Je ne crois pas qu'on le puisse en France, mais on le peut certainement en Angleterre, bien que le cas soit si rare chez nos voisins qu'il ait été digne de provoquer de la part du Daily Mail une enquête sérieuse.
Le négociant qui a été héros de cette aventure postale, interrogé par un reporter du grand journal londonien, a fait les déclarations suivantes. Il cherchait l'adresse du domicile privé d'un de ses clients, qu'il savait résider à Balham, un des quartiers de Londres les plus déserts et les plus écartés.
Il entre dans un bureau central de la poste, à Saint-Martin's-le-Grand, pour consulter le directory (Bottin de Londres). Tout en feuilletant l'énorme répertoire, il conte machinalement son cas à l'employé:
- Oui! si je ne réussis pas à voir ce client immédiatement, c'est une grosse perte pour moi.

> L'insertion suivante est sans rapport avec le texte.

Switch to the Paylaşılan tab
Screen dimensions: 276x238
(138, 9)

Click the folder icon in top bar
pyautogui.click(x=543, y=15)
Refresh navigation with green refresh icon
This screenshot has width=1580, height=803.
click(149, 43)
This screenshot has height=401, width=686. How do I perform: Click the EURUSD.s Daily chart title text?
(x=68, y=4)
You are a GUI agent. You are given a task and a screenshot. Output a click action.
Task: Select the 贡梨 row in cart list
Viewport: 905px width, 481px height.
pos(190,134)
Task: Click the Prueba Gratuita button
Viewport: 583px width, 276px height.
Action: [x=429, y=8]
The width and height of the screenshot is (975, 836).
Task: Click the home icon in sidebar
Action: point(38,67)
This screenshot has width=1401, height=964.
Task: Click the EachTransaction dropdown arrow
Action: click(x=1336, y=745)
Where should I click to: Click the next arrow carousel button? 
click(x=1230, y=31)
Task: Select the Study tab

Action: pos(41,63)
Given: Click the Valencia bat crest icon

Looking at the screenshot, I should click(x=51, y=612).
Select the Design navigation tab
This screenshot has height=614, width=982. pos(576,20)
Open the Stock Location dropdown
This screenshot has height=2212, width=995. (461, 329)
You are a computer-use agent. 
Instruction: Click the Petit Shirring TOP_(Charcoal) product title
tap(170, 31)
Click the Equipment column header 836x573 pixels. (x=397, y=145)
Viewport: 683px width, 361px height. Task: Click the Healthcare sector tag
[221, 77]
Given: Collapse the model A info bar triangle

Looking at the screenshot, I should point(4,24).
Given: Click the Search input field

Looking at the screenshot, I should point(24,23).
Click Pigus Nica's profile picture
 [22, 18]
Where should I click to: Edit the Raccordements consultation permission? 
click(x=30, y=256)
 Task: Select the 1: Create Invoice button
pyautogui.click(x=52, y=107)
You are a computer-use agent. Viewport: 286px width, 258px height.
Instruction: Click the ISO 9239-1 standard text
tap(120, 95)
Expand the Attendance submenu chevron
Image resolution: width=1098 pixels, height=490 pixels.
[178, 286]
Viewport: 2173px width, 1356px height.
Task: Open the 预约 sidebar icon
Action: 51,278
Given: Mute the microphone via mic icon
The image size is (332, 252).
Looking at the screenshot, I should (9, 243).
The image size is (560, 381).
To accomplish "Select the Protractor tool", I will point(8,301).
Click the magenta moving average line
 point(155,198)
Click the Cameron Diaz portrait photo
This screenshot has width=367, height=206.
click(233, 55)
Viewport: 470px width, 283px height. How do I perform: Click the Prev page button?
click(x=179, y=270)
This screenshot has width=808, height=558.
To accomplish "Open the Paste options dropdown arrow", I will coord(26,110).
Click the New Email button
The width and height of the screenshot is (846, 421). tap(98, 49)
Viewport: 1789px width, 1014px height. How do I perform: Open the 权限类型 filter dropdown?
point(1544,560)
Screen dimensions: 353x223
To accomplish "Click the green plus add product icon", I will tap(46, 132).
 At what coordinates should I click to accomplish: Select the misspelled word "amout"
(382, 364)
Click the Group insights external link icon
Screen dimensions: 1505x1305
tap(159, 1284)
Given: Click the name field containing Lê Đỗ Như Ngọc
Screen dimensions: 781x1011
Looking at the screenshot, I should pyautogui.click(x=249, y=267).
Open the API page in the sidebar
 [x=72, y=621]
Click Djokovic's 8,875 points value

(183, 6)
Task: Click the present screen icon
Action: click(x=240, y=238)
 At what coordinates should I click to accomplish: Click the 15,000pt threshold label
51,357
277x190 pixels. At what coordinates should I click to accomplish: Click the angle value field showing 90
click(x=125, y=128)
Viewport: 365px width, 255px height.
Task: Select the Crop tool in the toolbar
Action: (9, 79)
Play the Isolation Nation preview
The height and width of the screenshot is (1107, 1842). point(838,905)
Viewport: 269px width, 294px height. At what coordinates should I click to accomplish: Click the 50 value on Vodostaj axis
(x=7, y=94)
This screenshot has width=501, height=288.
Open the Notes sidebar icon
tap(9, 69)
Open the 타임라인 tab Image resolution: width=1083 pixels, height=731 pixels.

- Mais, monsieur, remarque obligeamment un jeune homme préposé aux express parcels (colis postaux). Nous pouvons vous expédier chez votre client, si vous le désirez. Les règlements de la Poste ont prévu votre cas, bien que nous n'ayons que très rarement à appliquer cette disposition. Le tarif est de sept sous par kilomètre.
Plutôt par curiosité, M. William Templeton accepta l'offre, après avoir reçu l'assurance qu'on ne lui collerait pas dans le dos ni timbre, ni étiquette. Sur une sonnerie de l'employé, un jeune garçon habillé d'un costume élégant, accourut dans le bureau et fut informé de la mission dont on le chargeait. Sans témoigner le moindre étonnement, il s'approche du négociant, et lui tapant doucement sur l'épaule:
- Etes-vous l'express parcel pour Balham monsieur? Alors par ici, s'il vous plait.
L'expressman et son colis vivant se mirent aussitôt en route, d'un pas pressé. Le premier avait en main une feuille détachée d'un carnet à souches, et qui contenait, dans la colonne réservée à la "désignation des objets" un vague signalement du "colis postal à livrer à domicile". Un moment, M. Templeton songea à se fâcher en constatant qu'on le traitait d'objet et de colis; mais pour une fois!...
En traversant la rue du Roi-Guillaume (King William Street), le négociant rencontra son propre associé, qui avait une communication importante à lui faire. Esclave fidèle de son devoir, le jeune facteur interrompis bientôt la conversation:
- Vous êtes express parcel, monsieur! observa-t-il sévèrement.
Enfin, porteur et porté arrivèrent sans encombre chez le destinataire du colis, qui dut accuser réception en signant sur un registre, puis acquitter le montant des frais. Ces formalités accomplies, le jeune facteur se retira, laissant l'express parcel émerveillé. On le serait à moins.
Nous avons voulu vérifier l'exactitude du récit publié par le Daily Mail. Les règlements du post-Office portent effectivement cette clause:
" Une personne peut être conduite à n'importe qu'elle adresse par un express manager ( facteur de colis postaux), en payant les frais par kilomètre."
La même clause existe-elle dans les règlements de notre direction des Postes? Et peut-on se faire conduire, à titre de colis postal, du Point-du-Jour à Charenton? Voilà, certes, une question qui mérite réponse.
Mon Dimanche, revue populaire illustrée, 29 mars 1903.